There shall be no obligation of the Holders to give notice to, or obtain consent of, the Guarantor with respect to the happening of any of the foregoing.
     SECTION 2.4. Rights of Holders
          The Guarantor expressly acknowledges that any Holder may institute a legal proceeding directly against the Guarantor to enforce its rights under this Common Securities Guarantee, without first instituting a legal proceeding against the Issuer or any other Person.
     SECTION 2.5. Guarantee of Payment
          This Common Securities Guarantee creates a guarantee of payment and not of collection.

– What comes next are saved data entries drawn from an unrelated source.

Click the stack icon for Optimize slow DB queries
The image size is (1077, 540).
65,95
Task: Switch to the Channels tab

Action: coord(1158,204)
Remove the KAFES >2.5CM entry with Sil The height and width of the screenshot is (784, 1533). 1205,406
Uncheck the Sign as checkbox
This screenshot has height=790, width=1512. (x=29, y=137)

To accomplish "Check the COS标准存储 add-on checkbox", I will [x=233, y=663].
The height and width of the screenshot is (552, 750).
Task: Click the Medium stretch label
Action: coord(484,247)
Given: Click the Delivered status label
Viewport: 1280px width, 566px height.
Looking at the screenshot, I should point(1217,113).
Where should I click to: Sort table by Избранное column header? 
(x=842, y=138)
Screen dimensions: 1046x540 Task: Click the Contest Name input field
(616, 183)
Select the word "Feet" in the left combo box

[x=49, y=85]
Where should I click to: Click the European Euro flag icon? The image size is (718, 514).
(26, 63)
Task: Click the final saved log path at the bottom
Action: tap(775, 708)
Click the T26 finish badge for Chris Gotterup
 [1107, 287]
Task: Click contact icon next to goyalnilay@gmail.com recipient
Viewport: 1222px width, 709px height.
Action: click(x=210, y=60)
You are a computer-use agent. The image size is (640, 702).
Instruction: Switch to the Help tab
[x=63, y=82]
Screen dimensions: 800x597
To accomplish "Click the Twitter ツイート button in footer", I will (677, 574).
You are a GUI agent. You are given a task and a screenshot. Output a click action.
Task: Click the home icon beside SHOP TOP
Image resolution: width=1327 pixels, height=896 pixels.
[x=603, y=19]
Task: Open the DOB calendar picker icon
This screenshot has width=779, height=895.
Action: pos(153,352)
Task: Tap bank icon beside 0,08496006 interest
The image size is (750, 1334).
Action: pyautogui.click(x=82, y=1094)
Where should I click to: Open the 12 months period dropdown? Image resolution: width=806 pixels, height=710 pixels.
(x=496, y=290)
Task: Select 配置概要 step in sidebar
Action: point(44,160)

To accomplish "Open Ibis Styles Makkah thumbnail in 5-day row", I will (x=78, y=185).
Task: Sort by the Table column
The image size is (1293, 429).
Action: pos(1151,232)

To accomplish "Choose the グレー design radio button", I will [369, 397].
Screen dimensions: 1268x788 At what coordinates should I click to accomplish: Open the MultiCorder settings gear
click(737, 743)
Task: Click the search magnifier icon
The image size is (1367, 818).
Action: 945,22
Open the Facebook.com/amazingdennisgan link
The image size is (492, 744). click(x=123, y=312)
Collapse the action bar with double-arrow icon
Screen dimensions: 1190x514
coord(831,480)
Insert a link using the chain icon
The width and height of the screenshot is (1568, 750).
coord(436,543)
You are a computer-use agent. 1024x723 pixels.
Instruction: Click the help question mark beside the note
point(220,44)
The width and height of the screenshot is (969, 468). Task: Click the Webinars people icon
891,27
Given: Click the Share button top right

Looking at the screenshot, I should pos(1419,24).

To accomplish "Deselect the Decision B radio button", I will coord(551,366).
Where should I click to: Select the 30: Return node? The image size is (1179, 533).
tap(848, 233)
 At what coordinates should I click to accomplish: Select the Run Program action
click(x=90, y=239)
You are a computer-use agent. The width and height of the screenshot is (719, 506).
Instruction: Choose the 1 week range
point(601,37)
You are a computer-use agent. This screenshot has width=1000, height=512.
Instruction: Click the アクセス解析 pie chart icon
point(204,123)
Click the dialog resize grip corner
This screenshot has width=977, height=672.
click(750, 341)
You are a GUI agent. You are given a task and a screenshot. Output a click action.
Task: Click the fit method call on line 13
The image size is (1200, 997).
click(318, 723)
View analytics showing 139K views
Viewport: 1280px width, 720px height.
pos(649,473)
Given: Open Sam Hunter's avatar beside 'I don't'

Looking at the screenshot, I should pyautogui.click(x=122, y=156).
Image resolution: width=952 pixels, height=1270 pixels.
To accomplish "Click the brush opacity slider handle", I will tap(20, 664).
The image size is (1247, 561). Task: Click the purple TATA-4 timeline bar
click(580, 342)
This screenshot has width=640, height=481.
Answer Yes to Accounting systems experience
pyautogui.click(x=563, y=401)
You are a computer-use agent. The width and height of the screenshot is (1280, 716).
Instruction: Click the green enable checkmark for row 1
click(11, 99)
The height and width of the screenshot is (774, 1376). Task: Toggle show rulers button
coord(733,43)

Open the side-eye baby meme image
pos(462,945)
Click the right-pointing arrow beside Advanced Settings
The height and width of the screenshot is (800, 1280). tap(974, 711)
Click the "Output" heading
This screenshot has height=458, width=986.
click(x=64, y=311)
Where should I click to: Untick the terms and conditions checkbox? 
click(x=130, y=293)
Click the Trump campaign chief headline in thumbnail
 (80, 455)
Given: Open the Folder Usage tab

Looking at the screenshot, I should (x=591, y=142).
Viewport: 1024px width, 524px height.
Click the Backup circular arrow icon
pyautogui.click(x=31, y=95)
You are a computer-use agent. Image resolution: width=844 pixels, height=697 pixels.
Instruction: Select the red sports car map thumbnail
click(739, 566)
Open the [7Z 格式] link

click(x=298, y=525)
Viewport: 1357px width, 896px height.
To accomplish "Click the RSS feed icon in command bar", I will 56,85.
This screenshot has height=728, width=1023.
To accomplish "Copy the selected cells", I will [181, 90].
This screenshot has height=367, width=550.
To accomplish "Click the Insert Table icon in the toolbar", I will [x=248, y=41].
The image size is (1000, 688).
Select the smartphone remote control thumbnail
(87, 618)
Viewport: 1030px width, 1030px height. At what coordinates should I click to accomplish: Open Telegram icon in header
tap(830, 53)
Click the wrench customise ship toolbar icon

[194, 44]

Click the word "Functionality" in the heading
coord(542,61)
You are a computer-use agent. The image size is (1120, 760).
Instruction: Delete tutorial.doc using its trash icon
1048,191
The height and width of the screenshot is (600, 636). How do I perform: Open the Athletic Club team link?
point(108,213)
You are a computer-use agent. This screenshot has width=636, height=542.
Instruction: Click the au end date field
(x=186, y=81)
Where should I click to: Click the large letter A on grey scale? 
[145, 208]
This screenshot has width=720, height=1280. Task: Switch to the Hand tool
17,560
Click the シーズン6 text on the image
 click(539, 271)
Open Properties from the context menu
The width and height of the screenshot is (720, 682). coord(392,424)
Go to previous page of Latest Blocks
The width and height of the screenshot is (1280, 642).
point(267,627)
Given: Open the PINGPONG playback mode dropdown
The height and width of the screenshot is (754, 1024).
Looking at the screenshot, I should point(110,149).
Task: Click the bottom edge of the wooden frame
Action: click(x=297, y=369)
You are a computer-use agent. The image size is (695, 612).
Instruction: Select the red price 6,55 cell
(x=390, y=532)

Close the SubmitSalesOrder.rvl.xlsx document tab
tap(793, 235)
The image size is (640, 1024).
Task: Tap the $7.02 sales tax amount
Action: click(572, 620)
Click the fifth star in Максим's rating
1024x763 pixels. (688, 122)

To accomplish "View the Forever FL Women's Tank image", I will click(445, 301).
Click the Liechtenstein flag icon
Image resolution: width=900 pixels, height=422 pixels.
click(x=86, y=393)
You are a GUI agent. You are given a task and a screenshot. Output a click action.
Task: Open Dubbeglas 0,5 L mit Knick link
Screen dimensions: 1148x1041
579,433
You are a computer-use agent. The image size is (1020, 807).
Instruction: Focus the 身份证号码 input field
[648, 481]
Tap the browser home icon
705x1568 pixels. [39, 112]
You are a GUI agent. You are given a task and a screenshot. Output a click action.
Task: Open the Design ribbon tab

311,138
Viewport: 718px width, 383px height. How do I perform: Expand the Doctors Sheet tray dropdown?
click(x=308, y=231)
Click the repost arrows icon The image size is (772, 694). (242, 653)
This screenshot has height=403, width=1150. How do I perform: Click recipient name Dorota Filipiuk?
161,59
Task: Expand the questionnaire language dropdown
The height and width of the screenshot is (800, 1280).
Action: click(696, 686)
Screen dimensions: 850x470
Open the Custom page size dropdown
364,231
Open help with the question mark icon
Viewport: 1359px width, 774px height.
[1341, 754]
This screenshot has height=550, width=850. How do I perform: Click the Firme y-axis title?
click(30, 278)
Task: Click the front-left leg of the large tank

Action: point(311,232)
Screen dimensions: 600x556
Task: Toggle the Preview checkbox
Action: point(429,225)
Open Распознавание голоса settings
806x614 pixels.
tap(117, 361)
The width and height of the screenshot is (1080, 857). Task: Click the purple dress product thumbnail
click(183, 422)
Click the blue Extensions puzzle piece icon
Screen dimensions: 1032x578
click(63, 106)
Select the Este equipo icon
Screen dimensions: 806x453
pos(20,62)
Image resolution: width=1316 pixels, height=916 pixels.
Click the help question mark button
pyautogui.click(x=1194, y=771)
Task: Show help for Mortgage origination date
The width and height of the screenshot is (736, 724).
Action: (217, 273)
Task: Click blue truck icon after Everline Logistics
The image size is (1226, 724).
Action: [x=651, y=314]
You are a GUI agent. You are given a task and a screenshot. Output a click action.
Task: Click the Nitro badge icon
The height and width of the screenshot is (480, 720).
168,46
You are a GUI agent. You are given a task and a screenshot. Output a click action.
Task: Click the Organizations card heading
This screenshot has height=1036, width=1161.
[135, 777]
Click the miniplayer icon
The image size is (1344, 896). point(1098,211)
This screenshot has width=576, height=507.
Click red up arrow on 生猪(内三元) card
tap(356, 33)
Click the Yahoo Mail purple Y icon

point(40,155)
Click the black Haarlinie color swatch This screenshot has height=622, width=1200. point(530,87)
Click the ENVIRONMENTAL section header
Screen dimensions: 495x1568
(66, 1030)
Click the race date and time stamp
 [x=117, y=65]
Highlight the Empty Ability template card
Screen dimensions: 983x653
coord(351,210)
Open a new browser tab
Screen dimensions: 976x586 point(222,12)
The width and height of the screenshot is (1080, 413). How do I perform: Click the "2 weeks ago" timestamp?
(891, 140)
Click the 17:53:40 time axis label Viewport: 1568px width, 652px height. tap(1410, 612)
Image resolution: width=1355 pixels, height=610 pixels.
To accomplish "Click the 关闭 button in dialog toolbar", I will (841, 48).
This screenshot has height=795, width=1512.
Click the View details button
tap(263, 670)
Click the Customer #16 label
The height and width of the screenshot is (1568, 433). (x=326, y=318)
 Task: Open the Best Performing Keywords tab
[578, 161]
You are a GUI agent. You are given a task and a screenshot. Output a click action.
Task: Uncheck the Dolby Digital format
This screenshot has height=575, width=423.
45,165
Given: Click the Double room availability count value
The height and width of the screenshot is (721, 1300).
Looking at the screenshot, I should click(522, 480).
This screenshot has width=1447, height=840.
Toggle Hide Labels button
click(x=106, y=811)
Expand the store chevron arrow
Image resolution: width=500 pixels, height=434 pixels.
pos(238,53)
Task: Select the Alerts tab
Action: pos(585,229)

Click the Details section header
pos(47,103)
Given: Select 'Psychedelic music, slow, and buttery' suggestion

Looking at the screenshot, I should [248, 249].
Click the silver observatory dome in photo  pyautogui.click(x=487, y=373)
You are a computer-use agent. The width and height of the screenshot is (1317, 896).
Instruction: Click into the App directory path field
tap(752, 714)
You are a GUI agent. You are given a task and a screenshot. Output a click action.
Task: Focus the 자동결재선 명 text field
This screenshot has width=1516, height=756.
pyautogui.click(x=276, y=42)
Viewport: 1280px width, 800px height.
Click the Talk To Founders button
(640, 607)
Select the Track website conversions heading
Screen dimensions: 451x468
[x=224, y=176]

     SECTION 2.6. Subrogation
          The Guarantor shall be subrogated to all (if any) rights of the Holders against the Issuer in respect of any amounts paid to such Holders by the Guarantor under this Common Securities Guarantee; provided, however, that the Guarantor shall not (except to the extent required by mandatory provisions of law) be entitled to enforce or exercise any rights which it may acquire by way of subrogation or any indemnity, reimbursement or other agreement, in all cases as a result of payment under this Common Securities Guarantee, if, at the time of any such payment, any amounts are due and unpaid under this Common Securities Guarantee. If any amount shall be paid to the Guarantor in violation of the preceding sentence, the Guarantor agrees to hold such amount in trust for the Holders and to pay over such amount to the Holders.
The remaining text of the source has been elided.